Der Reichsminister der Finanzen führte aus, daß für die Annahme der auf diesem Gebiet geplanten Reformen eine ⅔-Mehrheit im Reichstag erforderlich sei. Er plane zunächst ein Sperrgesetz für 5 Jahre, das die Erhöhung der Realsteuern verbiete. Im 1. Jahre wolle er eine Senkung der Realsteuern um 10% vorschreiben. Von den ausfallenden 10% wolle er im 1. Jahr den vollen Betrag den Ländern und Gemeinden erstatten, im 2. Jahr nur 8%, im 3. Jahr 6%, im 4. Jahr 4%, im 5. Jahr 2%. Danach solle ein Ersatz des Ausfalls durch das Reich nicht mehr in Frage kommen. Von dem genannten Ersatz in Höhe von 10% sollten 5% den Gemeinden unmittelbar zufließen, die anderen 5% wolle er den Ländern für einen Lastenausgleichsfonds überweisen.

Die Pläne auf Senkung der Realsteuern ständen im gewissen Zusammenhange mit dem Steuervereinheitlichungsgesetz, das von den gesetzgebenden Körperschaften noch nicht verabschiedet worden sei. Die Regierung müsse betonen, daß sie auf baldige Erledigung dieses Gesetzentwurfs Wert lege. Durch die geplante Senkung der Realsteuern werde ein Einnahmeausfall für das Reich von insgesamt 200 Millionen Mark eintreten.

e)

Erhöhung der Biersteuer.

Die durch Annahme des Young-Plans erzielten Ersparnisse würden nun nicht ausreichen, um den Etat von 1930 ab zu balancieren. Er (der Reichsminister der Finanzen) halte deshalb eine Biersteuererhöhung in dem Ausmaße für nötig, wie er sie für den Etat 1929 vorgeschlagen habe.

Er verkenne nicht, daß die Biersteuer eine gewisse Sonderbelastung für Bayern darstelle, weil die Bierproduktion und der Bierkonsum in Bayern relativ am größten seien. Andererseits halte er jedoch die Erhöhung der Biersteuer für unvermeidbar.

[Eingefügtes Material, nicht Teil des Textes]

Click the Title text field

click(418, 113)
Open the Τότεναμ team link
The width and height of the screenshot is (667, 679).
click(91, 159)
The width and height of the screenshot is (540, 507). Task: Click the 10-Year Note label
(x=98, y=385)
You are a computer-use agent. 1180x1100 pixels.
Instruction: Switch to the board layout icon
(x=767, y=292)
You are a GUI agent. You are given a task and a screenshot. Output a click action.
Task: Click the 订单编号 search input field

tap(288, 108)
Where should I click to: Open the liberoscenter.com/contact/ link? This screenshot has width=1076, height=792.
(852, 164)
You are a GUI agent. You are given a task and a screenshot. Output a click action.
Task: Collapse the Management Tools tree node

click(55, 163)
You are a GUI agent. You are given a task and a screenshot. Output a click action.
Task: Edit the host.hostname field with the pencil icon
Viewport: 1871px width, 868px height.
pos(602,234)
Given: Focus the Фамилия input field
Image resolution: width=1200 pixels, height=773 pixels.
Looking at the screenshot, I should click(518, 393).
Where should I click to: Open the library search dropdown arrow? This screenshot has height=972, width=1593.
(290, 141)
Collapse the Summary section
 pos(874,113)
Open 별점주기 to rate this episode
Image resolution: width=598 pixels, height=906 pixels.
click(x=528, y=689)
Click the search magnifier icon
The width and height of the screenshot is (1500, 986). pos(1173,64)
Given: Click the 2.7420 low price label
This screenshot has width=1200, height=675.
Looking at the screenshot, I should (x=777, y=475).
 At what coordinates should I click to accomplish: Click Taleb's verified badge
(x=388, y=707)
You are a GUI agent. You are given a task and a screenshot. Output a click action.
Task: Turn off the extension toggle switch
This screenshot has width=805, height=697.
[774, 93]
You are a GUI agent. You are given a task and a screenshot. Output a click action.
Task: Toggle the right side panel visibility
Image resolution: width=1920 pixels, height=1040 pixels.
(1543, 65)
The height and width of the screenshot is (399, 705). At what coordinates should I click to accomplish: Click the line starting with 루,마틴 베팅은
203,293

Im Zusammenhange damit denke er an eine

f)

Änderung des Finanzausgleichs.

Die Änderung solle in folgender Weise erfolgen:

Es sollten erhalten:

von dem Aufkommen an Einkommen- und Körperschaftssteuer das Reich 40% (bisher 25%), die Länder 60%;

von dem Aufkommen an Umsatzsteuer das Reich 75% (bisher 70%), die Länder 25%;

von dem Aufkommen an Biersteuer das Reich 30%, die Länder 70%;

aus dem Spiritus- und Branntweinmonopol das Reich 30%, die Länder 70%.

[972] Im Endergebnis würden die Länder gegenüber dem Soll des Etats 1929 nach Durchführung der genannten Änderung des Finanzausgleichs 50 Millionen Mark mehr erhalten, Bayern allein 18–20 Millionen Mark mehr. Der § 35 des Finanzausgleichs solle fallen6.

6

Mecklenburg-Schwerin erklärte zu dem beabsichtigten Wegfall des § 35, daß es hierdurch in große finanzielle Not gebracht werde. Dem Gesandten des Landes, Tischbein, sagte dazu der StSRkei, das RKab. habe nicht die Absicht, die Reichsreform durch ungerechte Steuermaßnahmen zu fördern und kleinere Länder durch „finanzielle Auspowerung“ zum Anschluß an Preußen zu zwingen (Vermerk Pünders v. 1. 11.; R 43 I /2362 , Bl. 107, hier: Bl. 107). Zum Protest der Lippischen Landesregierung gegen Verhandlungen des Reichs und Preußens über den § 35 ohne Rücksicht auf die anderen Länder (25. 11.; R 43 I /2389 , S. 135-137, hier: S. 135-137) erklärte der RK, die Frage des Finanzausgleichs sei nur im Rahmen eines umfassenden Finanzreformprogramms nach Verabschiedung des Young-Plans zu lösen. Sobald die notwendigen Voraussetzungen gegeben seien, werde der RFM mit den Ländern in Verbindung treten (2.12.29; R 43 I /2389 , S. 139 f., hier: S. 139 f.).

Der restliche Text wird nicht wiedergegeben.